Miguel Chillón
Head of the Laboratory of Gene Therapy in Neurodegenerative Diseases of the VHIR-UAB Mixed Unit
It is a very good preliminary study that focuses on the creation of a new gene transfer model based on the bacterial phage T4. Scientifically, the article addresses one of the main issues in the field of gene transfer, namely the amount of material that can be transferred, which in this case is very relevant. In any case, although the article talks about nanoparticles or artificial viral vectors (since for marketing reasons they get better press than the term viral vector), it is still a modified phage (bacterial virus).
The main advantage is the ability to carry up to 170 kilobases of genetic material, but also proteins, such as those needed for gene editing.
As for the limitations, there are some very important ones. Two of them are mentioned in the same article at the end of the discussion: the immune response and the possibility of off-target events associated with gene editing systems. To this I would add the very limited ability to maintain stable expression of the therapeutic gene over time - unless new systems are introduced into the genome that carry these AVVs [artificial viral vectors] - and the specificity of efficiently transducing cell types, unless new versions are generated with new external 'bridging' proteins.
The most relevant and difficult to avoid of all limitations is the immune response it is likely to induce.

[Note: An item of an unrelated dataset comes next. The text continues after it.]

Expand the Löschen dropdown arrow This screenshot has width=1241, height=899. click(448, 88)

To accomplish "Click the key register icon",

I would say that this is precisely why the authors have not shown in vivo experiments in animal models, because with all that they have done that last experiment would be easy and would make it very relevant.

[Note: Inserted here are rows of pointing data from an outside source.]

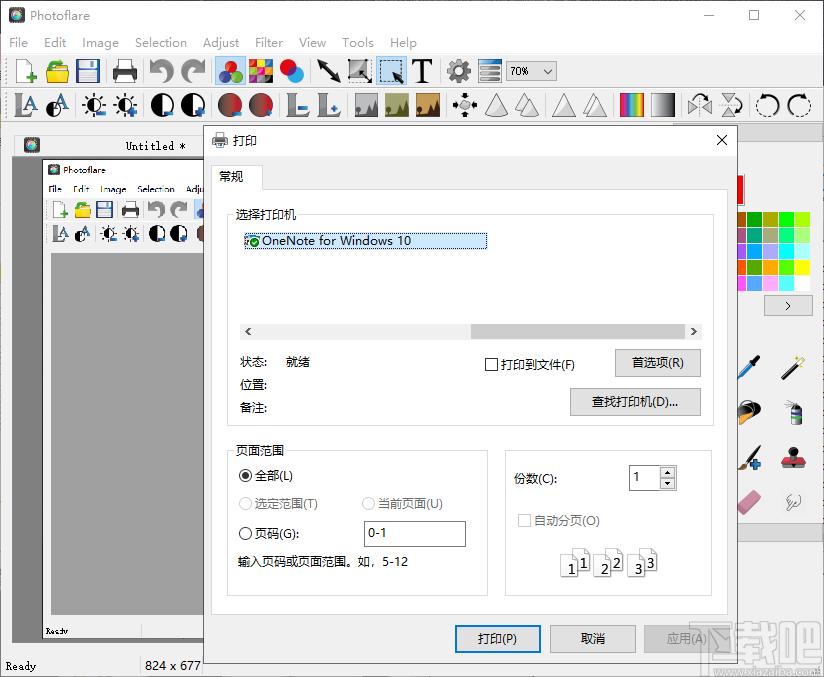Open the Adjust menu
The height and width of the screenshot is (677, 824).
pos(221,42)
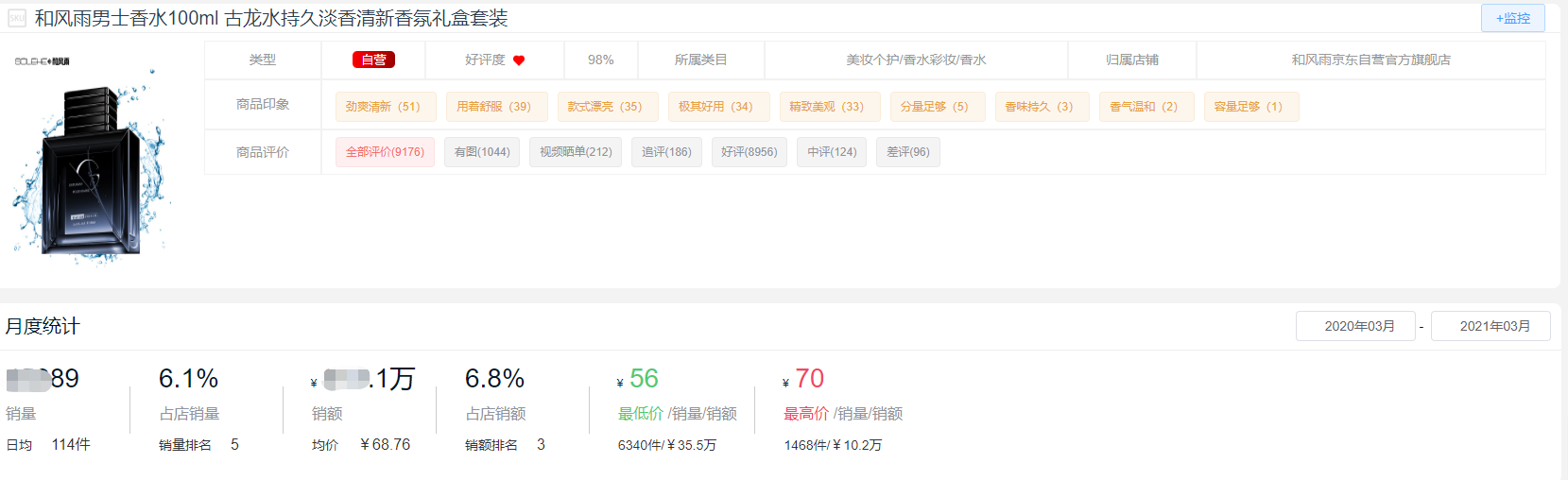Select the 用着舒服 (39) impression tag

coord(494,107)
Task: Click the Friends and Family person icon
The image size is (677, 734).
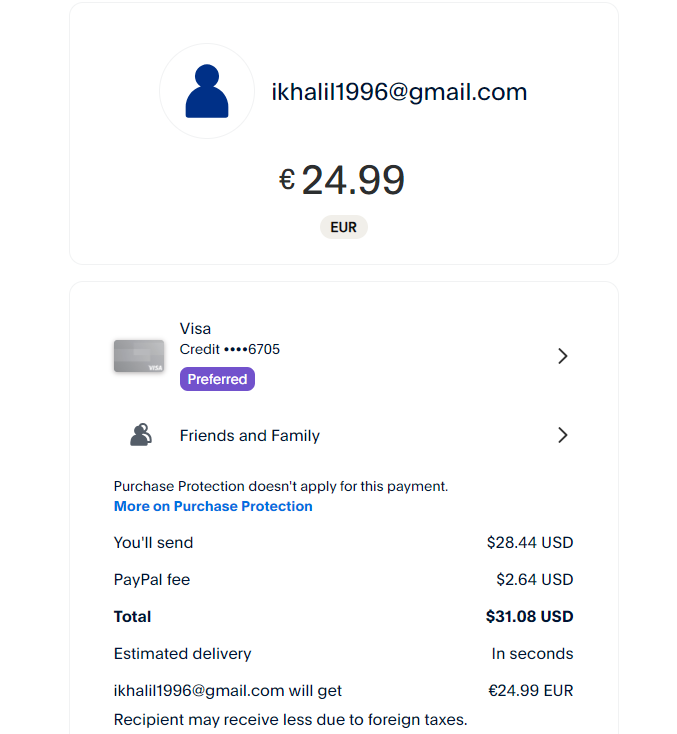Action: tap(141, 435)
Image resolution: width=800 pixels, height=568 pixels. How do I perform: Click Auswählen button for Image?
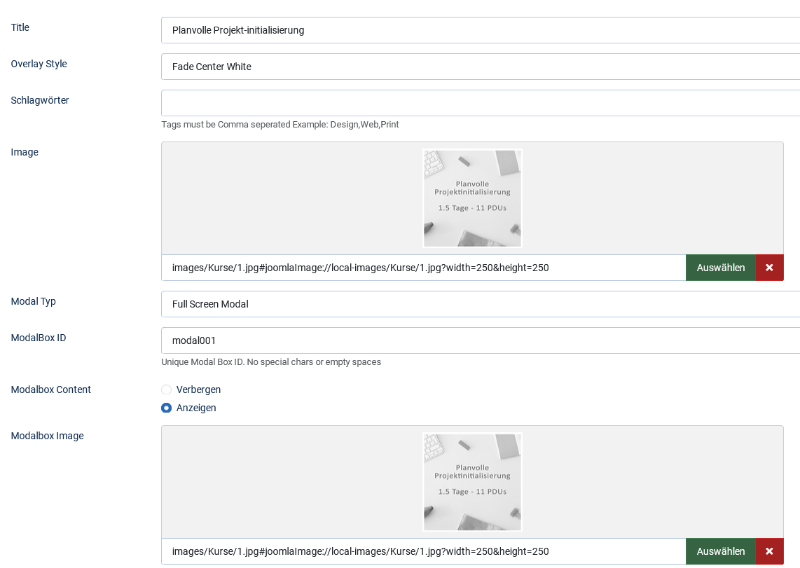(x=720, y=267)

Let me explain: T4-AVVs are based on the T4 bacteriophage, i.e. on organisms not seen (let alone in the doses necessary to achieve a therapeutic effect) by humans (nor by mice and the other animal models). Moreover, these T4-AVVs maintain the Hoc protein and incorporate lipid compounds into the capsid, which usually in the presence of immunogenic proteins (as is the case with Hoc), can act as adjuvants and further increase the antigenicity of these immunogens. In other words, they will most likely first induce a strong innate response and, secondly, a humoral immune response that will prevent or make readministration very difficult (key for chronic diseases such as rare genetic diseases, autoimmune diseases, neurodegenerative diseases, etc.). They will most likely also induce a cellular immune response, because while viruses (such as adeno-associated viruses - AAVs) that infect mammals and humans in particular have evolved over millions of years and have mechanisms to avoid, inhibit or reduce host immune responses, T4 bacteriophages have no such capacity.

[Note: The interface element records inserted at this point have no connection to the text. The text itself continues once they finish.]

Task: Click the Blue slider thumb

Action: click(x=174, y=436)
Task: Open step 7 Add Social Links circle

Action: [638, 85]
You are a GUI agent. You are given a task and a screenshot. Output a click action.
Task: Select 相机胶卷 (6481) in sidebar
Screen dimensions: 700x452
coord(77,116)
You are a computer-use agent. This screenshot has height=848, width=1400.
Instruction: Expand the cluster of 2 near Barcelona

As for the possibility of their integration into the genome: first, AAVs do integrate, but only those found in nature. Those genetically modified to be therapeutic do not, or if they do, it is in a very inefficient way. In fact, this is a biosafety advantage, as it avoids the risk of insertional mutagenesis. The advantage is that the genome of AAV vectors has a conformation that allows them to remain stable (but not integrated into the genome) throughout the life of the cell. If the cell is a neuron, for example, this means therapeutic expression for the lifetime of the patient, even if it is many years, as in humans. T4-AVVs also do not integrate, which is good for biosafety, but in the particles described in the article I have not seen mechanisms that allow for genome stability as with AAV vectors, although this is something that could be added in future versions.
In summary, this is an interesting system, which addresses one of the important problems of the quantity of genetic material very well, but there are still important points to be resolved, especially the immune response that it can induce, before it can be considered for use in humans.